# What is being asked
Write out the whole listing exactly as it stands.
BEGIN
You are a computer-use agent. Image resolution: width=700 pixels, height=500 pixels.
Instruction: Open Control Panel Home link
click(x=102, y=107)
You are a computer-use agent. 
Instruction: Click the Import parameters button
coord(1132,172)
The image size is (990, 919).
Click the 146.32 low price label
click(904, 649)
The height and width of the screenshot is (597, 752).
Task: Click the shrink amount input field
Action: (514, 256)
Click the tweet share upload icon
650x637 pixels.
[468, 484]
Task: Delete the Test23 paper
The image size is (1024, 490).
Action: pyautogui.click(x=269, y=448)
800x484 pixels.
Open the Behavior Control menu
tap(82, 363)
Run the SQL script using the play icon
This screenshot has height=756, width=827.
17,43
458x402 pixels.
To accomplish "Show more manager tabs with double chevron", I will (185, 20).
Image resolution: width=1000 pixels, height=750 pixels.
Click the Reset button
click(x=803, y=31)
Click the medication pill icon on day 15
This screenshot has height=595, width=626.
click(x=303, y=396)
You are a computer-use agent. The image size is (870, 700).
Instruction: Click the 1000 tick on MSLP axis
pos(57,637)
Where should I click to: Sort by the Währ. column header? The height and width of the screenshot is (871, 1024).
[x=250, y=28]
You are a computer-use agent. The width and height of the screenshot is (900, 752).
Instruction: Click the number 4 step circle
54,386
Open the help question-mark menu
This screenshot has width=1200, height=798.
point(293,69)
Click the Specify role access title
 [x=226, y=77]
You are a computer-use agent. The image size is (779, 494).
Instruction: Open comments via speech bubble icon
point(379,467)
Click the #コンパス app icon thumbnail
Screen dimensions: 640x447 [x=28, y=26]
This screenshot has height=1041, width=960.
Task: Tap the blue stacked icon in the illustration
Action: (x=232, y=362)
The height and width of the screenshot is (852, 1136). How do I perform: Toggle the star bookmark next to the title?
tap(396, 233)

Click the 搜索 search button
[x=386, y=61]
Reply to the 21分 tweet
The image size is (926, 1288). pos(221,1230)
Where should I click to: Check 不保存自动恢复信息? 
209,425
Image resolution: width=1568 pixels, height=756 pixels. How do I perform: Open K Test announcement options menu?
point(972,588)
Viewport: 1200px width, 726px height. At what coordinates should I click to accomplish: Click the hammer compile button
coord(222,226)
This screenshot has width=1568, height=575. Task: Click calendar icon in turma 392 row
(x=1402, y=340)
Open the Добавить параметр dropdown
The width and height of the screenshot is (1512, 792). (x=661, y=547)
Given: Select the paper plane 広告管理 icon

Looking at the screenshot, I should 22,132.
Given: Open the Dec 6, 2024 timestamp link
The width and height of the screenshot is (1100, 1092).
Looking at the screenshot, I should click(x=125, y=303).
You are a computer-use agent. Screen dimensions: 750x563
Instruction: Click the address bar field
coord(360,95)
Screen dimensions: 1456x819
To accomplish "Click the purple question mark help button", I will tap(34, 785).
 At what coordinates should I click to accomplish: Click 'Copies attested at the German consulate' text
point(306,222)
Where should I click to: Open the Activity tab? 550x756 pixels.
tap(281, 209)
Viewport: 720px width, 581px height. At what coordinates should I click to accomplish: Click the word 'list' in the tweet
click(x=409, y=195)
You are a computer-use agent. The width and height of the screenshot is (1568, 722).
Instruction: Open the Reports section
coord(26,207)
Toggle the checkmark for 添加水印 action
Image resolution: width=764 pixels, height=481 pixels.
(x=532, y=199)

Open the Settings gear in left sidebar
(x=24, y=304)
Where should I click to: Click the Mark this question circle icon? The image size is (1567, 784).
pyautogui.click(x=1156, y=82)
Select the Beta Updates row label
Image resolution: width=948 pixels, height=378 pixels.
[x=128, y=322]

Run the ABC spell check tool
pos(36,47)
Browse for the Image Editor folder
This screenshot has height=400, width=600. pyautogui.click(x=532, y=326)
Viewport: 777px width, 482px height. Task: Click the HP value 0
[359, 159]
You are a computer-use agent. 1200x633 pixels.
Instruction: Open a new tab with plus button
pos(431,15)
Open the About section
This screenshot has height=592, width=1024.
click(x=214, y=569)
END
# Result below
You are a computer-use agent. Image resolution: width=700 pixels, height=500 pixels.
Instruction: Open Control Panel Home link
click(x=102, y=107)
You are a computer-use agent. 
Instruction: Click the Import parameters button
coord(1132,172)
The image size is (990, 919).
Click the 146.32 low price label
click(904, 649)
The height and width of the screenshot is (597, 752).
Task: Click the shrink amount input field
Action: (514, 256)
Click the tweet share upload icon
650x637 pixels.
[468, 484]
Task: Delete the Test23 paper
The image size is (1024, 490).
Action: pyautogui.click(x=269, y=448)
800x484 pixels.
Open the Behavior Control menu
tap(82, 363)
Run the SQL script using the play icon
This screenshot has height=756, width=827.
17,43
458x402 pixels.
To accomplish "Show more manager tabs with double chevron", I will (185, 20).
Image resolution: width=1000 pixels, height=750 pixels.
Click the Reset button
click(x=803, y=31)
Click the medication pill icon on day 15
This screenshot has height=595, width=626.
click(x=303, y=396)
You are a computer-use agent. The image size is (870, 700).
Instruction: Click the 1000 tick on MSLP axis
pos(57,637)
Where should I click to: Sort by the Währ. column header? The height and width of the screenshot is (871, 1024).
[x=250, y=28]
You are a computer-use agent. The width and height of the screenshot is (900, 752).
Instruction: Click the number 4 step circle
54,386
Open the help question-mark menu
This screenshot has width=1200, height=798.
point(293,69)
Click the Specify role access title
 [x=226, y=77]
You are a computer-use agent. The image size is (779, 494).
Instruction: Open comments via speech bubble icon
point(379,467)
Click the #コンパス app icon thumbnail
Screen dimensions: 640x447 [x=28, y=26]
This screenshot has height=1041, width=960.
Task: Tap the blue stacked icon in the illustration
Action: (x=232, y=362)
The height and width of the screenshot is (852, 1136). How do I perform: Toggle the star bookmark next to the title?
tap(396, 233)

Click the 搜索 search button
[x=386, y=61]
Reply to the 21分 tweet
The image size is (926, 1288). pos(221,1230)
Where should I click to: Check 不保存自动恢复信息? 
209,425
Image resolution: width=1568 pixels, height=756 pixels. How do I perform: Open K Test announcement options menu?
point(972,588)
Viewport: 1200px width, 726px height. At what coordinates should I click to accomplish: Click the hammer compile button
coord(222,226)
This screenshot has width=1568, height=575. Task: Click calendar icon in turma 392 row
(x=1402, y=340)
Open the Добавить параметр dropdown
The width and height of the screenshot is (1512, 792). (x=661, y=547)
Given: Select the paper plane 広告管理 icon

Looking at the screenshot, I should 22,132.
Given: Open the Dec 6, 2024 timestamp link
The width and height of the screenshot is (1100, 1092).
Looking at the screenshot, I should click(x=125, y=303).
You are a computer-use agent. Screen dimensions: 750x563
Instruction: Click the address bar field
coord(360,95)
Screen dimensions: 1456x819
To accomplish "Click the purple question mark help button", I will tap(34, 785).
 At what coordinates should I click to accomplish: Click 'Copies attested at the German consulate' text
point(306,222)
Where should I click to: Open the Activity tab? 550x756 pixels.
tap(281, 209)
Viewport: 720px width, 581px height. At what coordinates should I click to accomplish: Click the word 'list' in the tweet
click(x=409, y=195)
You are a computer-use agent. The width and height of the screenshot is (1568, 722).
Instruction: Open the Reports section
coord(26,207)
Toggle the checkmark for 添加水印 action
Image resolution: width=764 pixels, height=481 pixels.
(x=532, y=199)

Open the Settings gear in left sidebar
(x=24, y=304)
Where should I click to: Click the Mark this question circle icon? The image size is (1567, 784).
pyautogui.click(x=1156, y=82)
Select the Beta Updates row label
Image resolution: width=948 pixels, height=378 pixels.
[x=128, y=322]

Run the ABC spell check tool
pos(36,47)
Browse for the Image Editor folder
This screenshot has height=400, width=600. pyautogui.click(x=532, y=326)
Viewport: 777px width, 482px height. Task: Click the HP value 0
[359, 159]
You are a computer-use agent. 1200x633 pixels.
Instruction: Open a new tab with plus button
pos(431,15)
Open the About section
This screenshot has height=592, width=1024.
click(x=214, y=569)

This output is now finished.